Modeling the idea of "equally-likely" in a continuous world requires a slightly different perspective since there are obviously infinitely many outcomes to consider. Instead, you should consider requiring that intervals in the domain which are of equal width should have the same probability regardless of where they are in that domain. This behaviour suggests
\begin{equation*} P(u \lt X \lt v) = P(u + \Delta \lt X \lt v + \Delta) \end{equation*}
for reasonable values of \(\Delta\) so that the interval remains inside \(R\text{.}\)
From before, for X a continuous uniform variable, we get
\begin{gather*} \int_u^v f(x) dx = \int_{u+\Delta}^{v+\Delta} f(x) dx\\ F(v)-F(u) = F(v+\Delta)-F(u+\Delta)\\ F(u+\Delta)-F(u) = F(v+\Delta)-F(v)\\ \frac{F(u+\Delta)-F(u)}{\Delta} = \frac{F(v+\Delta)-F(v)}{\Delta} \end{gather*}
which is true regardless of \Delta so long as you stay in the domain of interest.

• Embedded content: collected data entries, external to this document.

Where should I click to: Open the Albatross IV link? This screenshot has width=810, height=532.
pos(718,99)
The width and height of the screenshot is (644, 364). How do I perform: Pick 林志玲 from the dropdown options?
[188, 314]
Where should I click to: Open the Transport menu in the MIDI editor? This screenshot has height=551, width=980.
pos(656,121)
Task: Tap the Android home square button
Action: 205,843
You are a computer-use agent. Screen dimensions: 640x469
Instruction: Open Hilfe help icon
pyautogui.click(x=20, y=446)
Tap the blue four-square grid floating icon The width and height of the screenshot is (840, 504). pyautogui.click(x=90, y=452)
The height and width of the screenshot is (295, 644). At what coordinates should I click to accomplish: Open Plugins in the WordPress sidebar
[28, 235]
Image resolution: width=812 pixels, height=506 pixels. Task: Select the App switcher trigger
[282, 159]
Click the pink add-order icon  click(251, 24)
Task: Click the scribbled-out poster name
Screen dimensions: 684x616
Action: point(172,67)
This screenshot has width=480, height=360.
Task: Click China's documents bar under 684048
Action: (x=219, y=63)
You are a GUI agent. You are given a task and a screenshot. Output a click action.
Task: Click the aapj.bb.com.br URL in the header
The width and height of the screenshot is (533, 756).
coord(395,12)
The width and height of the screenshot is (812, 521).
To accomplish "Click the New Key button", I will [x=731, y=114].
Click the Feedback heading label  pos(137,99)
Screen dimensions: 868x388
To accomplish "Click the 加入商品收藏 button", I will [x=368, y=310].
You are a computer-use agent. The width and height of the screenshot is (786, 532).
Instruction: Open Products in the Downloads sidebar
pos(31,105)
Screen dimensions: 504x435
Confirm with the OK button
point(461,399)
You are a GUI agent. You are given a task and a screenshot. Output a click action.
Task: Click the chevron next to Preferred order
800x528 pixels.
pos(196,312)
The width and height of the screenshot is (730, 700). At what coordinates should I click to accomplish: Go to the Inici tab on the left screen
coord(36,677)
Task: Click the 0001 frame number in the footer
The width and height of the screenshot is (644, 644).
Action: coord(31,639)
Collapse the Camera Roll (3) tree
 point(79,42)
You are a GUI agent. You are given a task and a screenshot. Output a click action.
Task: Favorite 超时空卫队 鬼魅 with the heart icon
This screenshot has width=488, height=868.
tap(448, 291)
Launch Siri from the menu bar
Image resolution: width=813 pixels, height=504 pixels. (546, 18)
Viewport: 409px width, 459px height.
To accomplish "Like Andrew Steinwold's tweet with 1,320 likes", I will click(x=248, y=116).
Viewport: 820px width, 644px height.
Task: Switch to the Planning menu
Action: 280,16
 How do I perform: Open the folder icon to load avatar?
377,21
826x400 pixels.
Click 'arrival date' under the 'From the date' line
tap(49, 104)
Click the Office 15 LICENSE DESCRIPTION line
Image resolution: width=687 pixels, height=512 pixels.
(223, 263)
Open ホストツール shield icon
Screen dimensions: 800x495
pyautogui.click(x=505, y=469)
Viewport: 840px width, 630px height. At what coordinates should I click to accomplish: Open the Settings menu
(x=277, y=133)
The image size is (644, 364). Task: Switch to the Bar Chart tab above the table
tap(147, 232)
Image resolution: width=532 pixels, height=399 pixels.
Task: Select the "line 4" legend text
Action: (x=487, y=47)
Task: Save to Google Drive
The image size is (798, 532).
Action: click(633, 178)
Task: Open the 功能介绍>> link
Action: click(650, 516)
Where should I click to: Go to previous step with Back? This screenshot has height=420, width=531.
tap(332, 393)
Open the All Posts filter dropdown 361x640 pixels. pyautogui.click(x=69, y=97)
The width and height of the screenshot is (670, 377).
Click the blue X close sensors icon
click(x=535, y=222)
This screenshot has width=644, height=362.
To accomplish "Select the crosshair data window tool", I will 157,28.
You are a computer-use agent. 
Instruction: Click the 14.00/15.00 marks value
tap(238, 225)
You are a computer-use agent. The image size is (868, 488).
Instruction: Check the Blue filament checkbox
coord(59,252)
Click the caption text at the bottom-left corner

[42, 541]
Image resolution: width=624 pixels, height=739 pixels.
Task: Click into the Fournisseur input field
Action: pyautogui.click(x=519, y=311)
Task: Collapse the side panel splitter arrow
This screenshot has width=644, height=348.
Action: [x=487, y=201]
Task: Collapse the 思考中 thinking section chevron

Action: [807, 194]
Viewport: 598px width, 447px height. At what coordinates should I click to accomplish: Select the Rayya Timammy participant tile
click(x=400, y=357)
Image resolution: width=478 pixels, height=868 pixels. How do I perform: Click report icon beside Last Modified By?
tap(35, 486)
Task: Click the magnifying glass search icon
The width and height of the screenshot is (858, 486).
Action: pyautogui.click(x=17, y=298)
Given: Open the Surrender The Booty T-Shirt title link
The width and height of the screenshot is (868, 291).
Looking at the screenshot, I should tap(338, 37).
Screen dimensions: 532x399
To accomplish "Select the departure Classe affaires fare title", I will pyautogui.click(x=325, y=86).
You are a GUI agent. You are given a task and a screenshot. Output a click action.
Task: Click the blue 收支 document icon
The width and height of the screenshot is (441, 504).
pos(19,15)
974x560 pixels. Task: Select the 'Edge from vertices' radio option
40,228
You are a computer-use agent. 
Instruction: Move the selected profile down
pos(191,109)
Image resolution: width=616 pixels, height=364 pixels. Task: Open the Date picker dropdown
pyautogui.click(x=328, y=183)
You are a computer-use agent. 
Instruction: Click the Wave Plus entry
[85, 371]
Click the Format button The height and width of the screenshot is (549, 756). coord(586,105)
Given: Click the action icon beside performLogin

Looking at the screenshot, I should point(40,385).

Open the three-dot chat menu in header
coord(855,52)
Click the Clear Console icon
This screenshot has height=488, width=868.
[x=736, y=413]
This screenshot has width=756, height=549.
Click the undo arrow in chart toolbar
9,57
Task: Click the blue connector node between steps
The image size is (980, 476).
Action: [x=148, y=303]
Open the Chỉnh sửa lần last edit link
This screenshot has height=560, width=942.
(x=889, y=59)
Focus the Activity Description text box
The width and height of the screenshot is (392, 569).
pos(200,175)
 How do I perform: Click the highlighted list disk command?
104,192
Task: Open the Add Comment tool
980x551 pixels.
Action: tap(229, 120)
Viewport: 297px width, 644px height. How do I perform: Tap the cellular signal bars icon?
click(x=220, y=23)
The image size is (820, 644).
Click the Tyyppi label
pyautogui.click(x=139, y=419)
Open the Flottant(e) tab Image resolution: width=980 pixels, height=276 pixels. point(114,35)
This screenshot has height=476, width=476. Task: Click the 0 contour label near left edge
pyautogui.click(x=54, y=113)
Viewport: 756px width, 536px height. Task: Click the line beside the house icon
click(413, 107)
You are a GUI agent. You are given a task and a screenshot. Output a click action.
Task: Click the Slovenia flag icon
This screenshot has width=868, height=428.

Letting \(\Delta \rightarrow 0\) gives
\begin{equation*} F'(u) = F'(v) \end{equation*}
but since F is an antiderivative of the probability function,
\begin{equation*} f(u) = f(v) \end{equation*}
for all u and v in R. This only happens if f is constant...say, f(x)=c. If the space of X is a single interval with \(R = [a,b]\) then
\begin{equation*} 1 = \int_a^b c dx = c(b-a) \end{equation*}
which yields \(c = \frac{1}{b-a}\) as desired.
On \(R = [1,2 \pi]\text{,}\)
\begin{equation*} f(x) = \frac{1}{2 \pi - 1}. \end{equation*}
Then, if you want to compute something like \(P(2 < X < 4.5)\) integrate
\begin{equation*} P(2 < X < 4.5) = \int_2^{4.5} \frac{1}{2 \pi -1} dx = \frac{2.5}{2 \pi - 1} \end{equation*}
A man and a woman agree to meet at a cafe about noon. If the man arrives at a time uniformly distributed between \(11:30\) and \(12:15\) and if the woman independently arrives at a time uniformly distributed between \(11:55\) and \(12:40\text{,}\) what is the probability that the first to arrive waits no longer than \(5\) minutes?
Answer.
\(0.0987654320987654\)
Suppose \(R = [0,2] \cup [5,7]\text{.}\) Then, as in the theorem proof
\begin{equation*} 1 = \int_R c \cdot dx = \int_0^2 c \cdot dx + \int_5^7 c \cdot dx = 4c. \end{equation*}
Thus, \(f(x) = \frac{1}{4}\text{.}\) For computing probabilities, you will want to break up any resulting integrals in a similar manner.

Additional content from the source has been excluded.